(Directions for this task) In the records below, find the line containing "May 2026 (13, 2059)"; restate it and every later line word for word, through the last.
---+---
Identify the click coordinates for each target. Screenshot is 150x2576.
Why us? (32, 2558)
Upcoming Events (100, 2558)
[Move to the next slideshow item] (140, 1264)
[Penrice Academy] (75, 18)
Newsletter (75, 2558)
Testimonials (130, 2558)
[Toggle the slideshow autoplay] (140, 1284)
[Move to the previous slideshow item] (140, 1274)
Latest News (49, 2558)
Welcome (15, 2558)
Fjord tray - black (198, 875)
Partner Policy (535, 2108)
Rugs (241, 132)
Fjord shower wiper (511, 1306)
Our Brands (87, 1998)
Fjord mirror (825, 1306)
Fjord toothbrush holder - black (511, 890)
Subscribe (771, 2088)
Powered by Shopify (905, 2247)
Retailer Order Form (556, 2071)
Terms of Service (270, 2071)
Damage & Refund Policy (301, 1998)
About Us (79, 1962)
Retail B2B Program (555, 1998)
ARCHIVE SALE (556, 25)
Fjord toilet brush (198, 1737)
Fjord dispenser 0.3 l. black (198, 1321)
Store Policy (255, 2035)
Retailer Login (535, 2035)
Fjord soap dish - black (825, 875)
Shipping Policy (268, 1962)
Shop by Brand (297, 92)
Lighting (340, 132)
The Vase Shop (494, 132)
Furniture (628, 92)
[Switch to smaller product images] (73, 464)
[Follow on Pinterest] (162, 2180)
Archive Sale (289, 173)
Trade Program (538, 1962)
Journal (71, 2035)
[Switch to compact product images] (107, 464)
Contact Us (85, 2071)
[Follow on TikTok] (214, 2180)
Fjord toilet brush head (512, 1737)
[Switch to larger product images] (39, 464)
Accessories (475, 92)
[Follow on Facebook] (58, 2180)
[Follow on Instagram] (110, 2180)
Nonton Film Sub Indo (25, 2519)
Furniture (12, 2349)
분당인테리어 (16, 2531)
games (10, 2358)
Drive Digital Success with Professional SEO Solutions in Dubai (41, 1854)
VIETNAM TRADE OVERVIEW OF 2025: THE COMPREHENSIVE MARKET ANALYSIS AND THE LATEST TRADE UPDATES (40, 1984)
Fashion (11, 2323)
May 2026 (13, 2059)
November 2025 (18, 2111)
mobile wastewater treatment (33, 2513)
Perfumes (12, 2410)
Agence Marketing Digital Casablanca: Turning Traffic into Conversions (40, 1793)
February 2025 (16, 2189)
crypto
---+---
(Solution to this task)
May 2026 (13, 2059)
November 2025 (18, 2111)
mobile wastewater treatment (33, 2513)
Perfumes (12, 2410)
Agence Marketing Digital Casablanca: Turning Traffic into Conversions (40, 1793)
February 2025 (16, 2189)
crypto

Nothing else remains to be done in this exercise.